Extracted text
City of Suffolk v. Carter
This text of 464 S.E.2d 154 (City of Suffolk v. Carter) is published on Counsel Stack Legal Research, covering Supreme Court of Virginia primary law. Counsel Stack provides free access to over 12 million legal documents including statutes, case law, regulations, and constitutions.
Opinion
Upon consideration of the record, the petition for appeal, and the argument of counsel for the petitioner, the Court is of opinion that there is error in the judgment from which this appeal is taken. Consequently, an appeal is awarded the petitioner from the judgment rendered by the Circuit Court of the City of Suffolk on May 16, 1995 in a certain civil action in which Mildred B. Carter was plaintiff and the City of Suffolk was defendant.
The plaintiff recovered a verdict and judgment against the City for personal injuries sustained when she tripped and fell on a sidewalk alleged to have been negligently maintained by the City. There was a grade separation between two sidewalk sections measuring five-eighths of an inch.

Extracted material
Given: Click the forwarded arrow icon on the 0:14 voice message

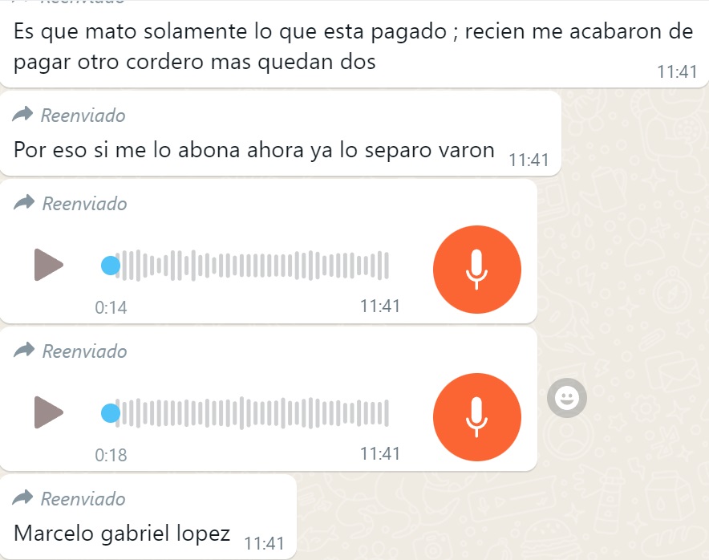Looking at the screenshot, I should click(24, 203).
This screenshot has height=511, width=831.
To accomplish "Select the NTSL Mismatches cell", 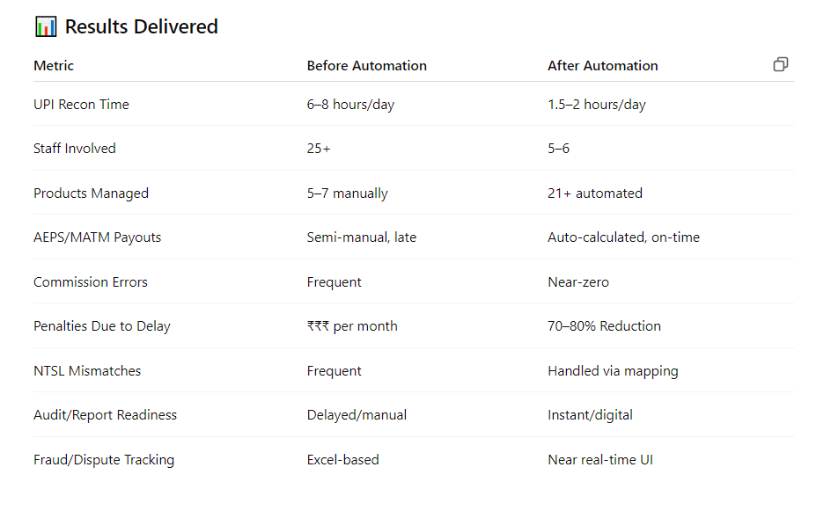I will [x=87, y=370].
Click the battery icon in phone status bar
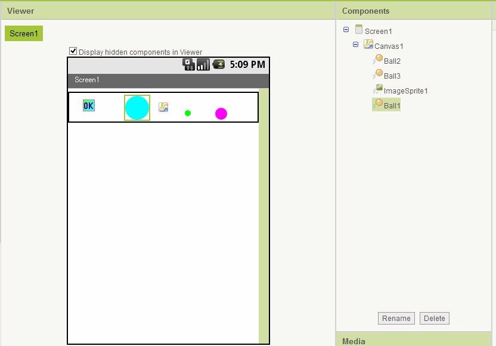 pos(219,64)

...

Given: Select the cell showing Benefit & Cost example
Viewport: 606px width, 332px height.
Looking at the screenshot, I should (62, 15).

Directives
(A) From the City of Suffolk v. Carter text above, transcribe the passage starting at "The plaintiff recovered" and ending at "of an inch.".
(B) Answer these questions using the City of Suffolk v. Carter text above:
(i) How many legal documents does Counsel Stack say it provides free access to?
(ii) On what date did the Circuit Court of the City of Suffolk render the judgment under appeal?
(iii) How large was the grade separation between the two sidewalk sections?

Task results
(A)
The plaintiff recovered a verdict and judgment against the City for personal injuries sustained when she tripped and fell on a sidewalk alleged to have been negligently maintained by the City. There was a grade separation between two sidewalk sections measuring five-eighths of an inch.

(B)
(i) Over 12 million.
(ii) May 16, 1995.
(iii) Five-eighths of an inch.